Find lost files with Scalpel

11 de julho de 2019Seth Kenlon5 minutos (tempo de leitura)

As a system administrator, part of your responsibility is to help users manage their data. One of the vital aspects of doing that is to ensure your organization has a good backup plan, and that your users either make their backups regularly, or else don’t have to because you’ve automated the process.

However, sometimes the worst happens. A file gets deleted by mistake, a filesystem becomes corrupt, or a partition gets lost, and for whatever reason, the backups don’t contain what you need.

As we discussed in How to prevent and recover from accidental file deletion in Linux, before trying to recover lost data, you must find out why the data is missing in the first place. It’s possible that a user has simply misplaced the file, or that there is a backup that the user isn’t aware of. But if a user has indeed removed a file with no backups, then you know you need to recover a deleted file. If a partition table has become scrambled, though, then the files aren’t really lost at all, and you might want to consider using TestDisk to recover the partition table, or the partition itself.

What happens if your file or partition recovery isn’t successful, or is only in part? Then it’s time for Scalpel. Scalpel performs file carving operations based on patterns describing unique file types. It looks for these patterns based on binary strings and regular expressions, and then extracts the file accordingly.

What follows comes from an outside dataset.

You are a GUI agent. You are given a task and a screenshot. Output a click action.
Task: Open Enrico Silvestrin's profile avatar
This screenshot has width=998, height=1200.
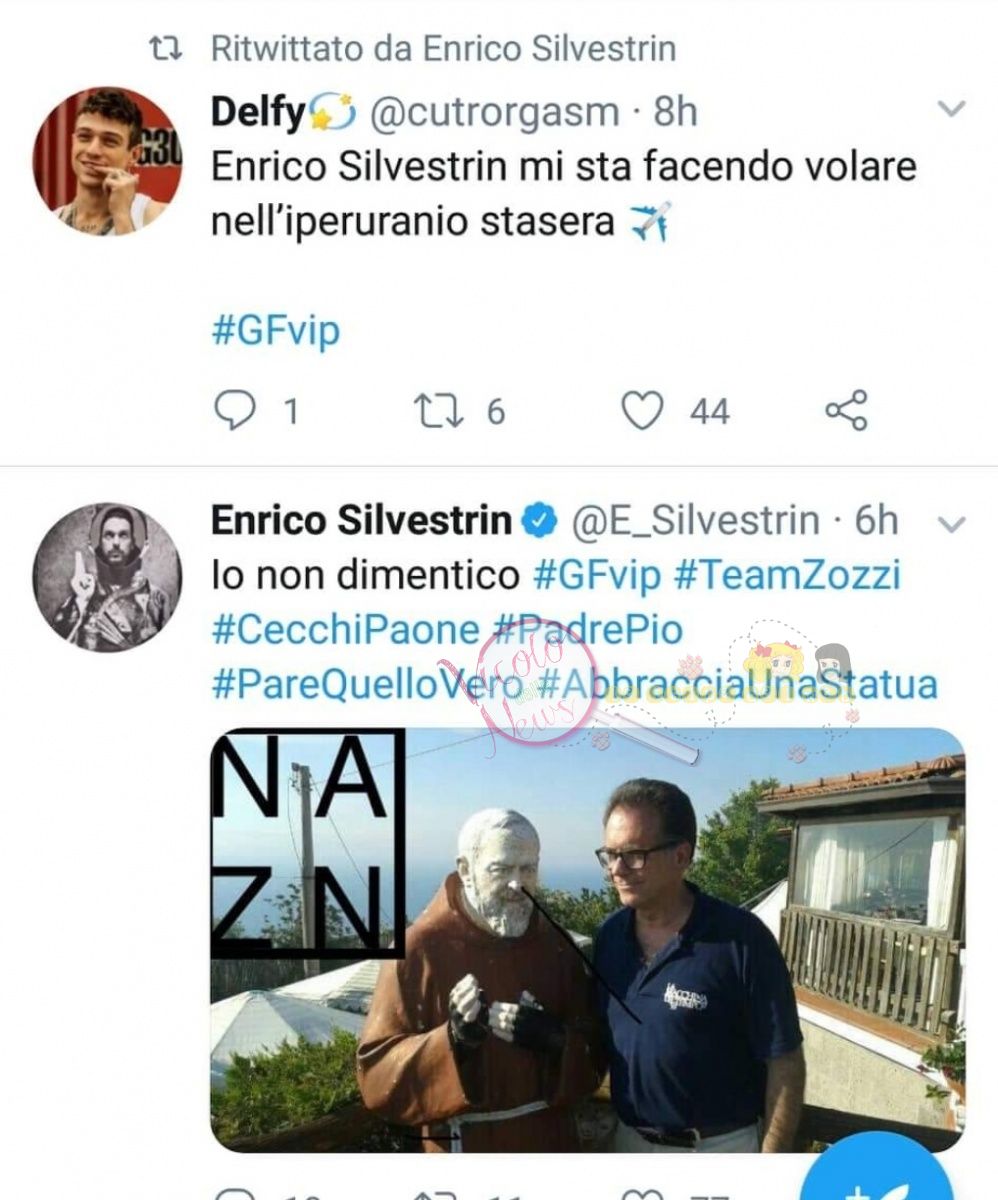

This tool isn’t currently being maintained, but it’s ever-reliable, compiling and running exactly as expected. If you’re running Red Hat Enterprise Linux (RHEL) 7, RHEL 8, or Fedora, you can download Scalpel’s RPM installers, along with its dependency, libtre, from klaatu.fedorapeople.org.

Starting with Scalpel

Scalpel comes bundled with a comprehensive list of file types and their most unique identifying features. Sometimes, a file can be identified by predictable text at its head and tail:

htm    n    50000   <html         </html>

While at other times, cryptic-looking hex codes are necessary:

jpg    y   200000000    \xff\xd8\xff\xe0\x00\x10    \xff\xd9

Scalpel expects you to duplicate /etc/scalpel.conf edit your copy to include the file types you hope to recover, and to exclude the file types you know you don’t need. For instance, if you know you don’t have or care about .fws files, then comment that line out of the file. Doing this can speed up the recovery process and reduce false positives.

In the configuration file, the format of a file definition is, from left to right:

The file’s extension.
Whether the header and footer are case sensitive (y or n).
The minimum and maximum file size you want Scalpel to find.
A standard header that identifies the beginning of the file.
A standard footer that identifies the end of the file.

The footer field is optional. If no footer is provided, then Scalpel extracts the number of bytes you set as the file type’s maximum value.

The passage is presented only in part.